Working Back from the Point of Sale
Katrina Lamb | October 31st, 2011Filed under: Managers View | Tags: category management, data management, decision-making, demand management, SKU rationalization | No Comments »
Solving Three Key Challenges to Profitable Category Management
Managing product categories for optimal performance in foodservice presents three key challenges that category partners need to solve: how to manage data reporting and analysis, conduct effective selling logistics, and close the sale. This post examines these three problems and identifies practicable solutions for manufacturers in collaboration with their distribution partners.
Data Reporting, Management and Analysis
Manufacturers often do not have regular, dependable access to sales data. Transaction information typically resides downstream, so the manufacturer must negotiate with its distribution partners to establish a mechanism for information sharing. Assuming such agreement is reached, the process may give rise to a variety of data problems. Data integrity issues are prominent among these. It is unlikely that the manufacturer will receive specially prepared sales reports – information more probably will come in the form of raw data untreated for accuracy, correctness or clarity. Readers of these reports will find it hard to obtain insights in them from which to take action on a timely basis.
What needs to happen to remedy this problem is a deeper level of collaboration between the manufacturer and distributor where each side is able to contribute the insights it possesses – product attribute knowledge from the manufacturer, customer purchase habits information from the distributor – and share this information via a common data platform. Bringing this information together in a robust data environment can help manufacturers and their partners obtain intelligence from which to make decisions about the right products to bring to targeted customers.
Sales & Marketing Logistics
Once category partners deal with the data management problem and successfully come up with actionable insights, they then need to figure out how to get those insights through the channel. “How do we get the right products onto the store shelves?” is how this exercise typically goes in the retail industry. But in foodservice a different question must be asked: “How do we get the sales representatives in the field to know what products we want to offer to specific customers, and to call up that knowledge in real time when the opportunity presents itself?” That is a different challenge than the one commonly addressed by simple SKU rationalization.
Bear in mind that the typical sales representative or marketing associate (MA) in foodservice has a full plate of selling and administrative duties he or she must perform every day, and not much capacity left over for assimilating and processing new information. Bear in mind as well that this typical MA may need to have on tap individual SKUs from over 200 product categories to supply to the regional customer base as demanded. That is far more information at the product-customer level than the MA can be expected to keep in mind without the benefit of effective selling tools. However, the MA cannot be expected to readily go up a new learning curve each time a manufacturer comes along with a new sales tool to apply to one of those 200 categories. MAs must be spoon-fed with the simplest, least time-consuming methods to get the right recommendations through the pipeline to the right customers. That means relying on what is already familiar to them, rather than overburdening them with new methods and processes.
Closing the Sale
That brings us to the last of the three challenges. Having managed to get the right products to the right customers, there remains the task of convincing the customer to actually make the purchase. Two things can help improve the odds of getting to yes. The first is knowing what combination of price and promotional discounts to offer to encourage the customer to switch from its current provider. The second is being able to back up the offer with relevant, impactful product collateral to drive home the key advantages of the products you are trying to sell.

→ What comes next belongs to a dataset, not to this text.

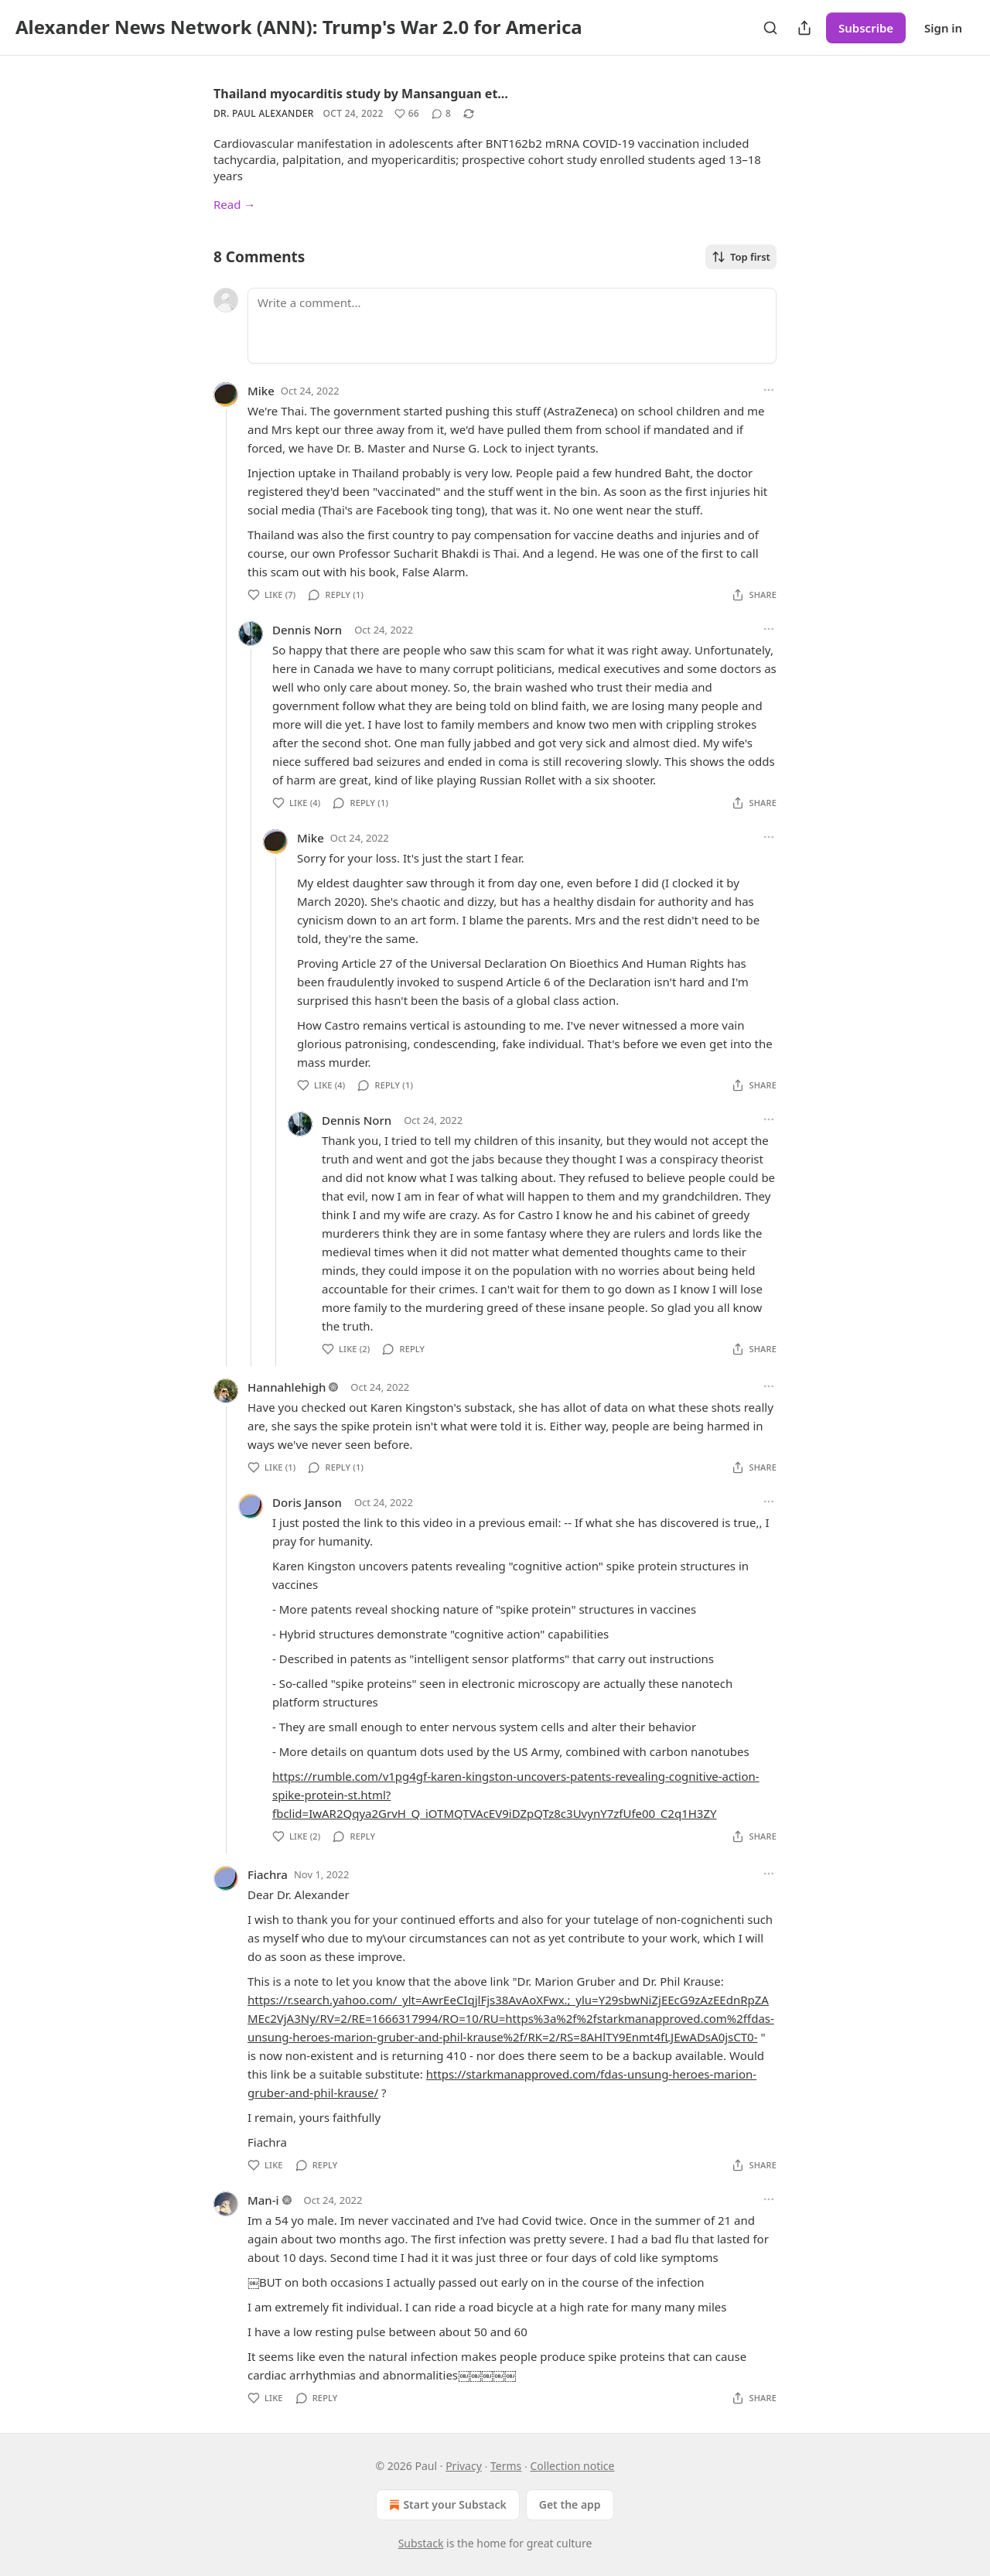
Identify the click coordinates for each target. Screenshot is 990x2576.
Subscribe (865, 28)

Now, remembering that the sales representatives lack the capacity to juggle lots of different sales tools, how is it possible to actually mobilize all this information – price and promotional terms and supporting collateral – link it, and bring it to bear at the point of sale?

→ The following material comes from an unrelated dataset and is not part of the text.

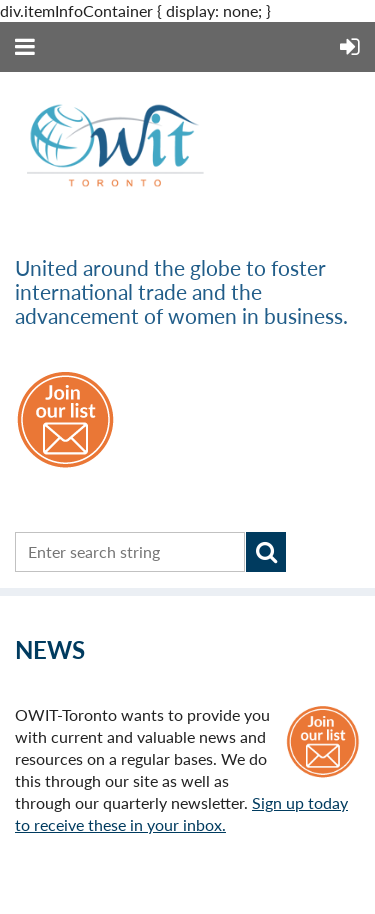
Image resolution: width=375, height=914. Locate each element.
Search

The Benefits of Working Backwards
The key is to keep it simple, and the best way to do that is to work backwards from the point of sale. It pays to ask how the salesperson can make this sale, armed with the right information, with as much ease and as little extra expended effort as possible. In the course of their work salespeople will tend to make use of certain selling tools on a regular basis. When a salesperson already knows how to use a tool and understands why it delivers performance benefits, a big part of the challenge is solved by leveraging off that tool to deliver category management initiatives.

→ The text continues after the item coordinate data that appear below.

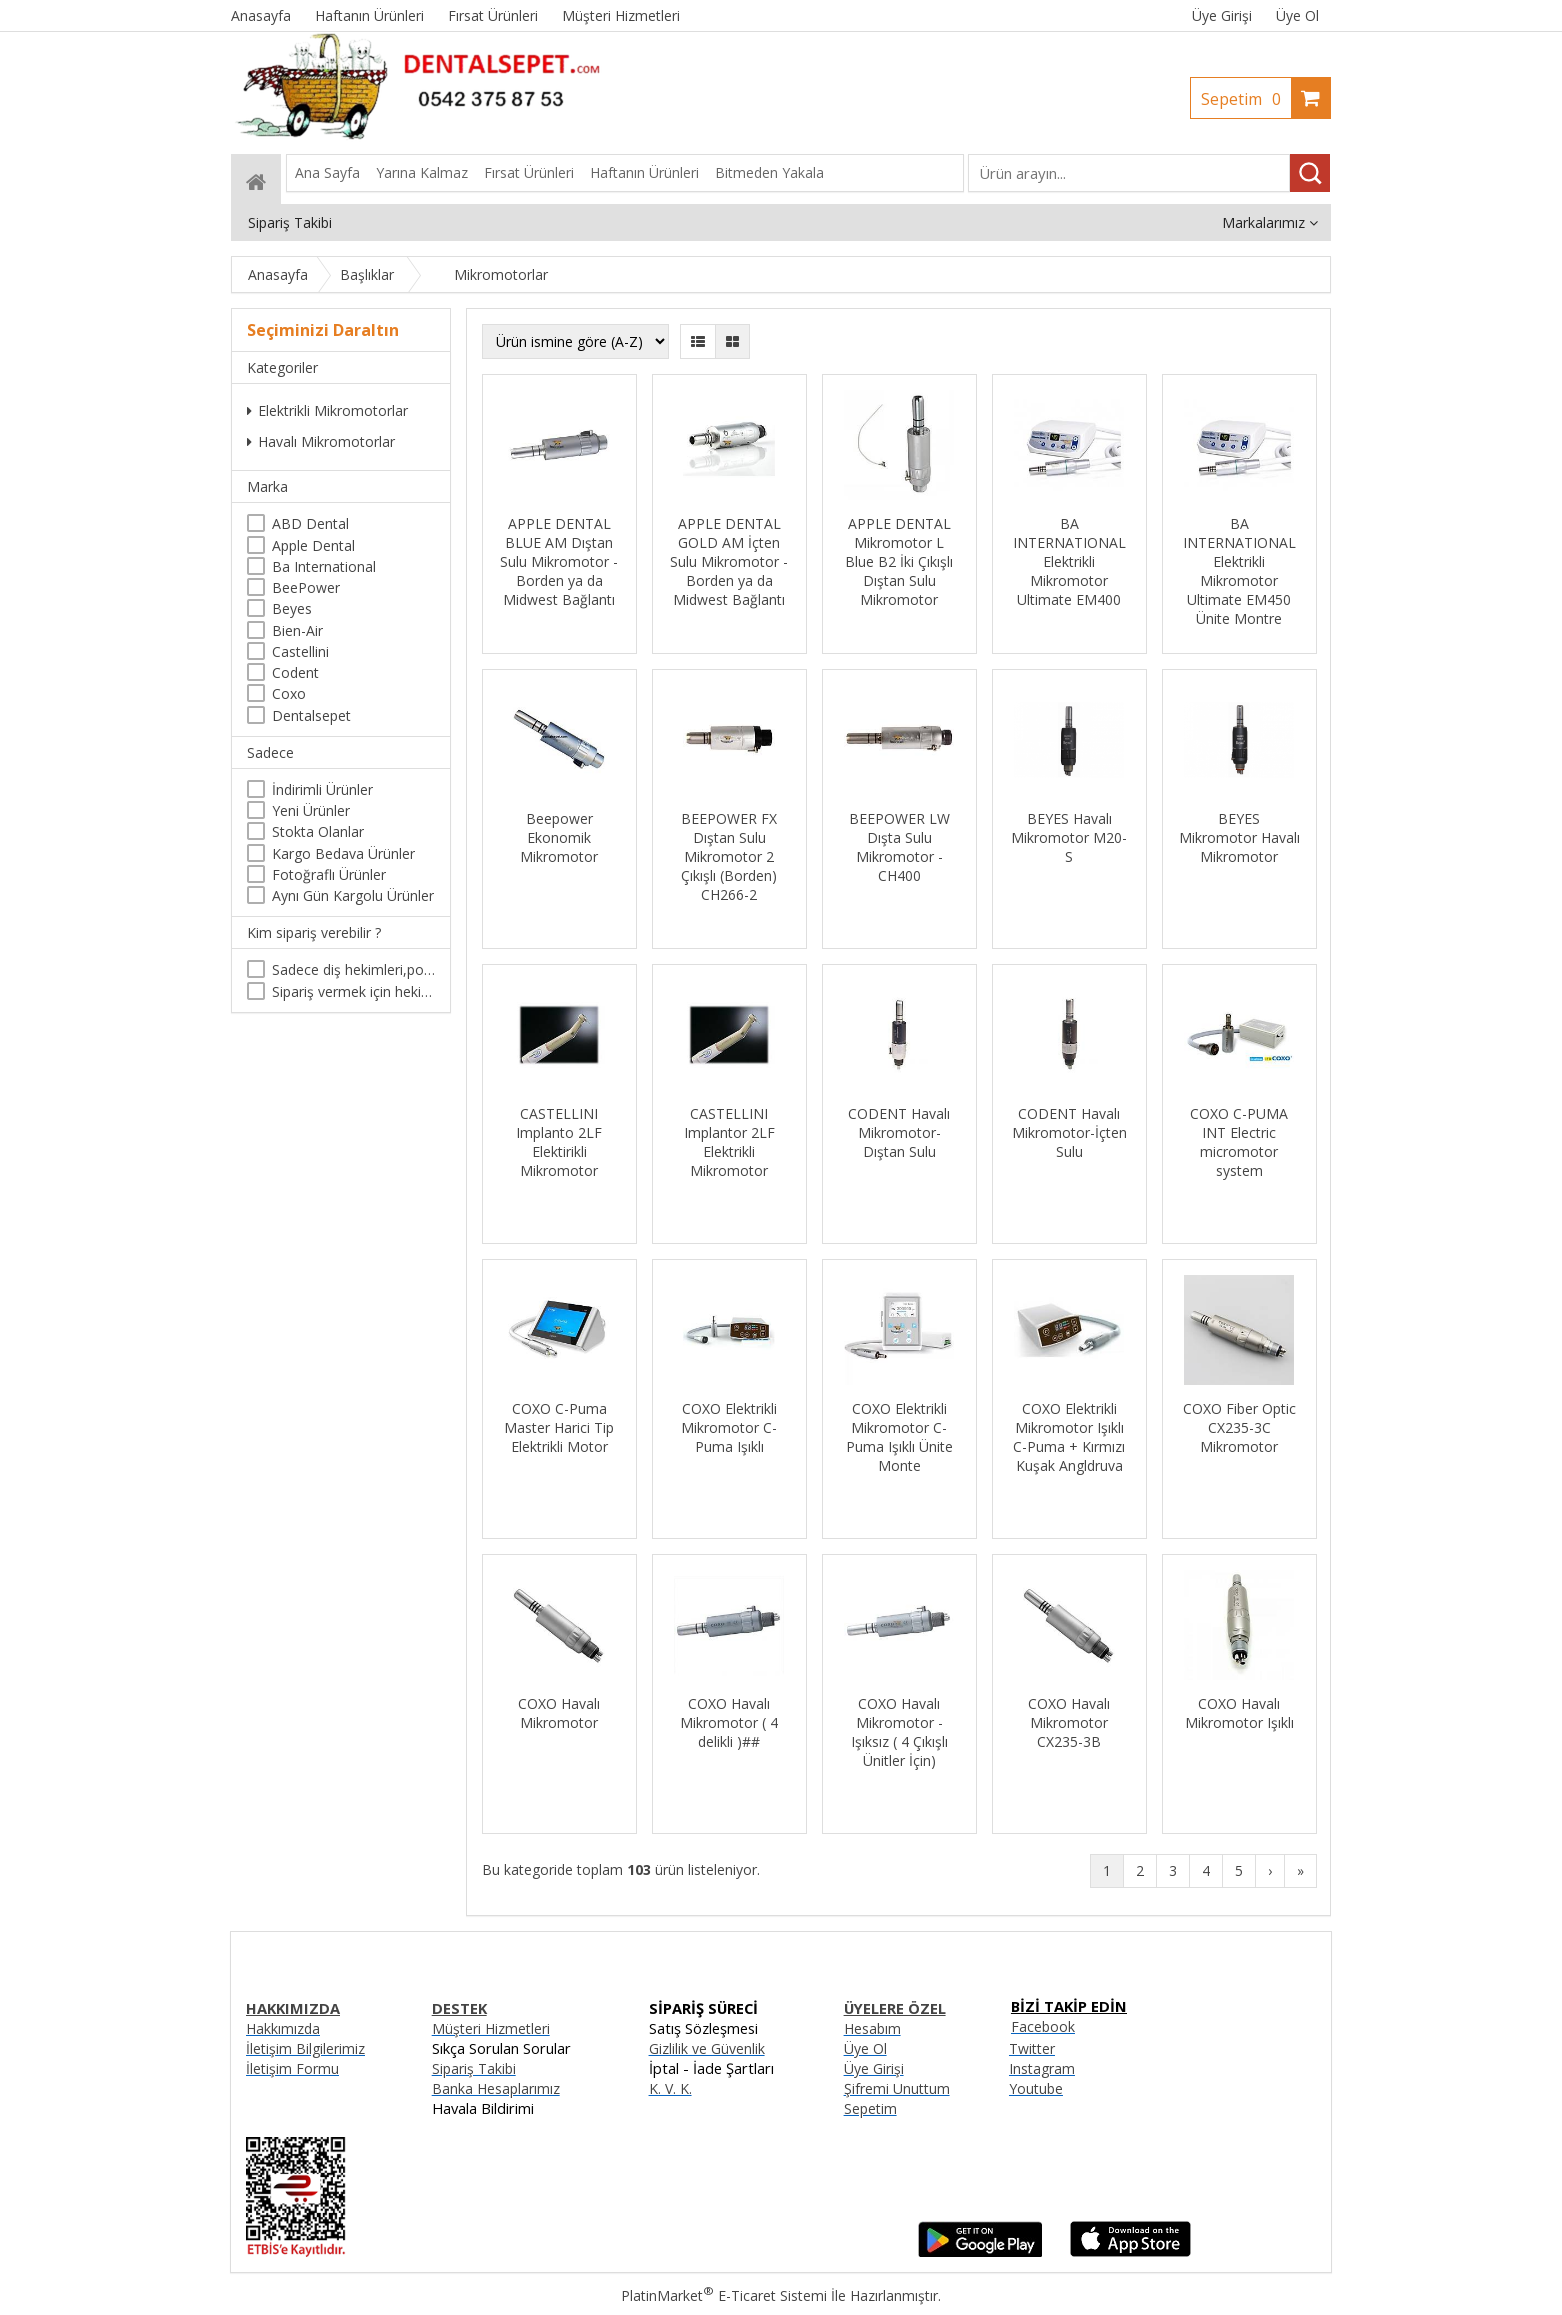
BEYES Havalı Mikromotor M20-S (1069, 837)
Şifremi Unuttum (897, 2088)
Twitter (1032, 2048)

Working backwards is not intuitive to everyone. Too often, when thinking about the implementation of a new performance system, decision makers create pages and pages of process work flows and front-end requirements and organizational change management specs, without asking themselves how it is going to work, realistically, in practice. A better approach is to envision how, at the point of sale, the salesperson can (a) know the right products to sell to certain customers, (b) be armed with pricing and promotional offers to increase the odds of inducing the customer to purchase from him or her, and (c) have appealing and persuasive collateral at our fingertips to close the deal. What can category management partners do to most effectively accomplish this given the constraints on the salesperson’s time and information capacity? Working backwards can offer a higher likelihood of both partners getting an impactful, measurable return from category management collaboration.